**EXERCISE INSTRUCTIONS**
Across all the entries below, how many lines mention the string "Given"? Respond with a single number.

**DATA EXTRACTS**
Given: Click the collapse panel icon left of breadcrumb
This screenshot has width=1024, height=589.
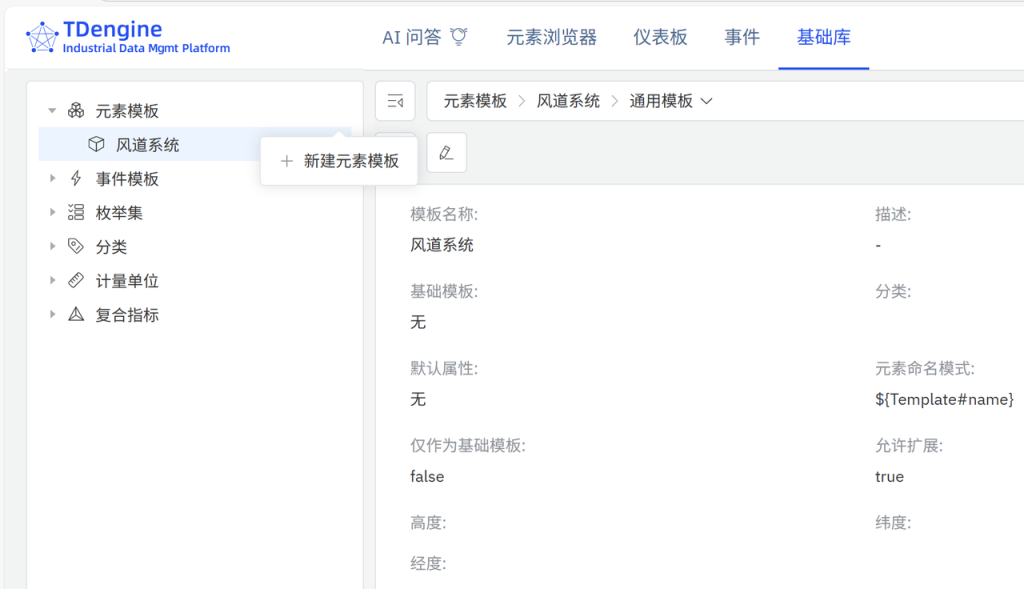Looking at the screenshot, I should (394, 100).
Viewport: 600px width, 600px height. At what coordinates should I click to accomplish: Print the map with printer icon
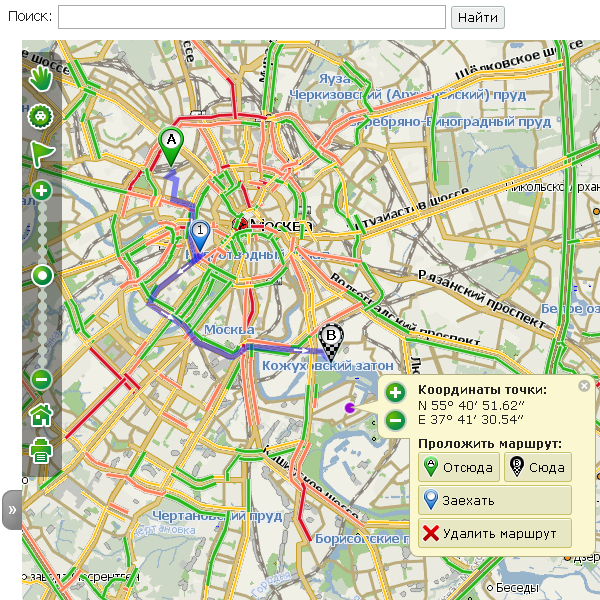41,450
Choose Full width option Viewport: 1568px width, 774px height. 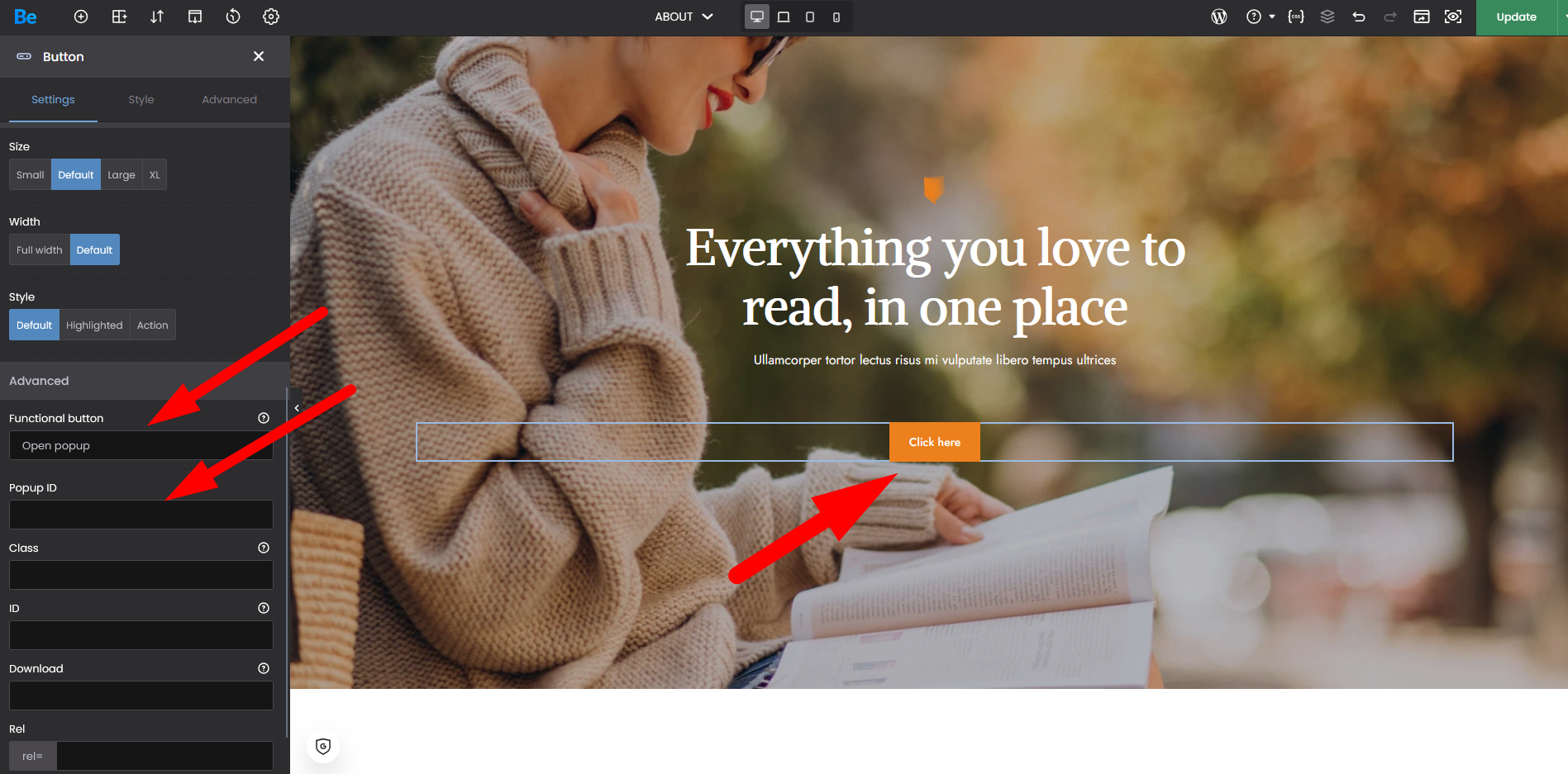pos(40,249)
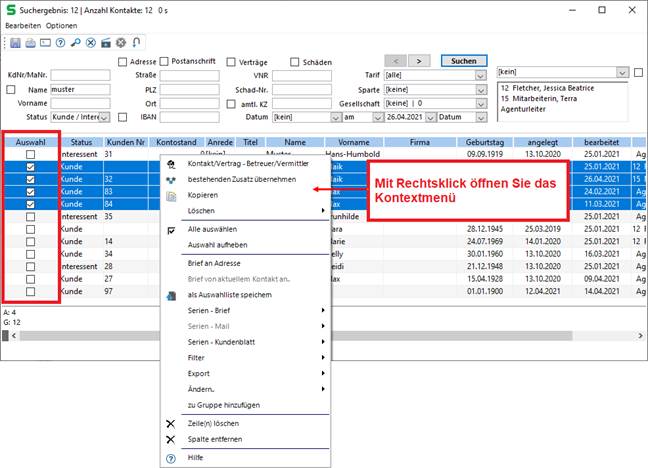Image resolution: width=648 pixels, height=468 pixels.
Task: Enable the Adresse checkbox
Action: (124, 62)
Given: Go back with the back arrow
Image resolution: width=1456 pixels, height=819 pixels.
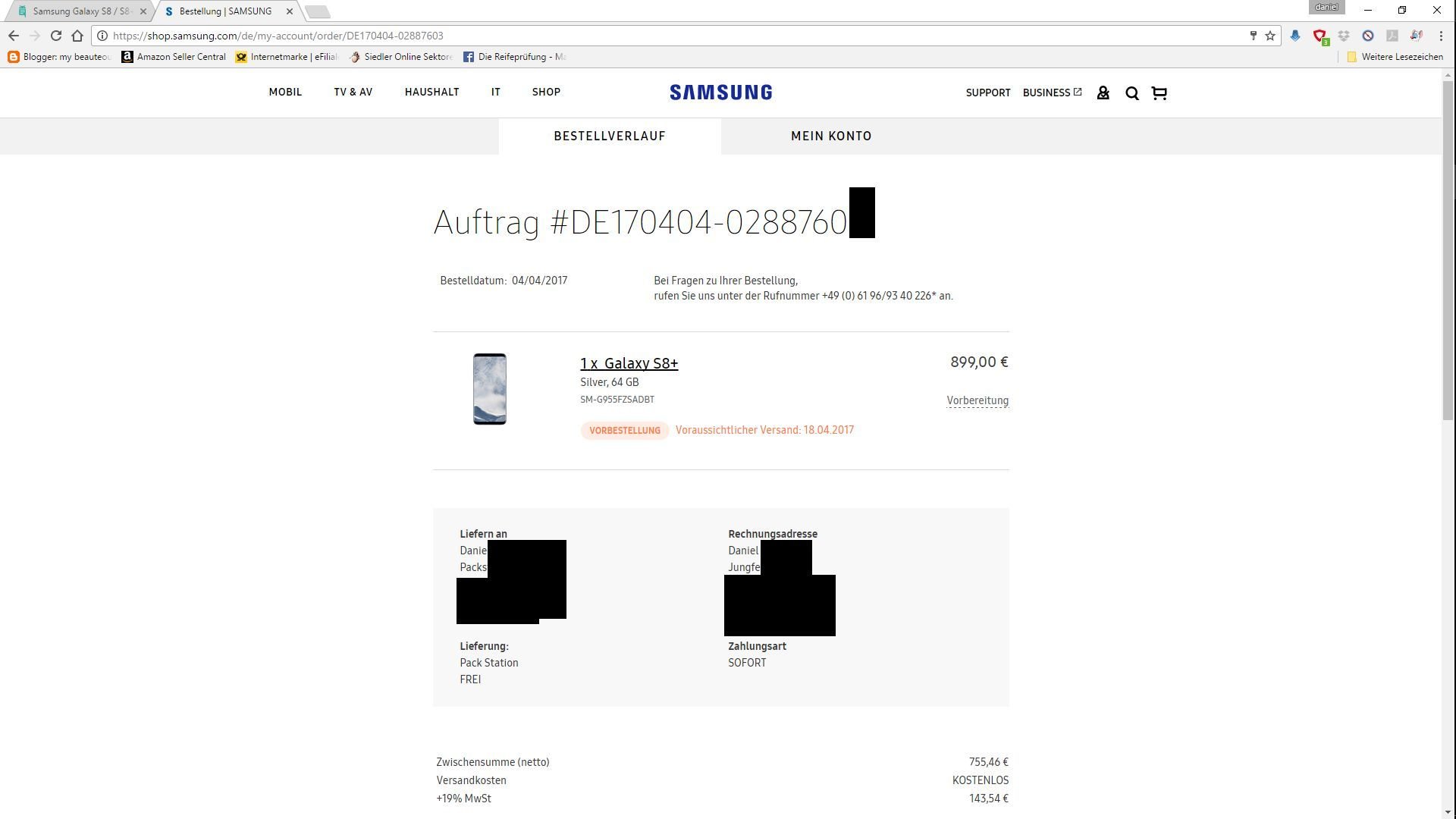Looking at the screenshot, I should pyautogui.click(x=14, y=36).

**RESULT OF THIS EXERCISE**
2